---------- Given data ----------
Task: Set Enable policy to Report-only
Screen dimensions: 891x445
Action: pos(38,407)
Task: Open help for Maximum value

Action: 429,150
----------
§ **Exercise instructions**:
Type out the whole of the data again, exactly as shown.

§ **Finished exercise**:
Task: Set Enable policy to Report-only
Screen dimensions: 891x445
Action: pos(38,407)
Task: Open help for Maximum value

Action: 429,150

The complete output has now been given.